Intensive Mobile Treatment teams: a NYCDOHMH program providing intensive and  continuous support and treatment to individuals right in their communities, where and when  they need it. Clients have had recent and frequent contact with the mental health, criminal  justice, and homeless services systems, recent behavior that is unsafe and escalating, and  who were poorly served by traditional treatment models. Intensive Mobile Treatment (IMT) teams include mental health, substance use, and peer specialists who provide support and  treatment including medication and facilitate connections to housing and additional  supportive services.  

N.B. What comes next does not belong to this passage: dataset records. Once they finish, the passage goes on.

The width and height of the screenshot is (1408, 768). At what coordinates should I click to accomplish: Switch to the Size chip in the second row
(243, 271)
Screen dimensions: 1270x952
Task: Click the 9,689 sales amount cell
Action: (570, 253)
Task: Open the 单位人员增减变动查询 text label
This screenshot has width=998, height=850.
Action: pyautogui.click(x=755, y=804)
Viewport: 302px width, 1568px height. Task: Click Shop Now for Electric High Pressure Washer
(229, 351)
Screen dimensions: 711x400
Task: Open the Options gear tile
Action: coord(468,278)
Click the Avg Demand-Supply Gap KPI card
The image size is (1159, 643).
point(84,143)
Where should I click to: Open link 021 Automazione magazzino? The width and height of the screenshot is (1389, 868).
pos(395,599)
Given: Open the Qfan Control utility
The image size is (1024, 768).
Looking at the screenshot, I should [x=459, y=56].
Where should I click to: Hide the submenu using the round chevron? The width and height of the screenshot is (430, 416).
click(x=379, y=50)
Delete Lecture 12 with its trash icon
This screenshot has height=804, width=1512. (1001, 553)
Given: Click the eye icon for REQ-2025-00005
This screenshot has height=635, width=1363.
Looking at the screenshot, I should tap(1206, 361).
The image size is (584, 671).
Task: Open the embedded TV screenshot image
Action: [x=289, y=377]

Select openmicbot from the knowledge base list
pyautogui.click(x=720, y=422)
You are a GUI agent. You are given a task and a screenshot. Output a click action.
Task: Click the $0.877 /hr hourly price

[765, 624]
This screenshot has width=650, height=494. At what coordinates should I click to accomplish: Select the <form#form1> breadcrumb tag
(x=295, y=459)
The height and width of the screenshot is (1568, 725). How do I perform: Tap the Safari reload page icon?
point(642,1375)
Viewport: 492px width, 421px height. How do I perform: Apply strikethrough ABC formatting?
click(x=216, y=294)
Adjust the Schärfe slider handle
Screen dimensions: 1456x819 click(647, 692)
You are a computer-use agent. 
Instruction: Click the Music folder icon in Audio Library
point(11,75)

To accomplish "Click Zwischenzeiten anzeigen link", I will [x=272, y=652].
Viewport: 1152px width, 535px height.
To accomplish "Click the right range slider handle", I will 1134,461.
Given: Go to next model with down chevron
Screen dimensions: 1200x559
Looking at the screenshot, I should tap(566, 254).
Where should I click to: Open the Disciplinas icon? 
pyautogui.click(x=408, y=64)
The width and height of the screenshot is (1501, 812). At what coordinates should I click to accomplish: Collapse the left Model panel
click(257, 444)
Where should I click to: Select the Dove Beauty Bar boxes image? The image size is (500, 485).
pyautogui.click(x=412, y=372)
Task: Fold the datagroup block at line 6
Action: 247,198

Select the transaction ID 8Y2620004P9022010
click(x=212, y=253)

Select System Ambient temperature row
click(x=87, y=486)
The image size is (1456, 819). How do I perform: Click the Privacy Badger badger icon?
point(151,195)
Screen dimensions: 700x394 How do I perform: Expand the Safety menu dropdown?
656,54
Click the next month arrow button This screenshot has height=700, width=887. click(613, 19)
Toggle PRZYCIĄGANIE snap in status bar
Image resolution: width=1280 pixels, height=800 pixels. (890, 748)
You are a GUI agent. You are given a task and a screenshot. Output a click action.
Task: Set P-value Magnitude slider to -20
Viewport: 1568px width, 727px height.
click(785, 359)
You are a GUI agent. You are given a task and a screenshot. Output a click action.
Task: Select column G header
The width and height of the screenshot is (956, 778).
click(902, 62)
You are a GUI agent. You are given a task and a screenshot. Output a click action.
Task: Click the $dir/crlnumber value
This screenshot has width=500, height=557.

Pathway Home™: a community-based care transition/management intervention offering  intensive, mobile, time-limited services to individuals transitioning from an institutional  setting back to the community. The Coordinated Behavioral Care (CBC ) program acts as a  single point of referral to multidisciplinary teams at ten care management agencies (CMAs).  These teams maintain small caseloads and offer flexible interventions where frequency,  duration and intensity is tailored to match the individual’s community needs and have the  capacity to respond rapidly to crisis. The program employs Critical Time Intervention (CTI)  — a time-limited, evidence-based practice that mobilizes support for society’s most  vulnerable individuals during periods of transition. It facilitates community integration and  continuity of care by ensuring that a person has enduring ties to their community and support  systems during these critical periods.  

Fountain House Clubhouses: Fountain House addresses both the health and social needs  of its members through an integrated model that connects its physical clubhouse – where  members are engaged in an innovative therapeutic community rooted in social practice, and  take steps in reclaiming their agency and dignity – with access to clinical support, housing,  and care management. 

Westchester Forensic Mobile Teams: work directly with law enforcement in the field and  courts, seeking alternatives to incarceration (ATI), to provide immediate crisis response  and/or transitional care services to people at risk of entering the criminal justice system due  to under-addressed mental health, addiction, or social determinants of health issues.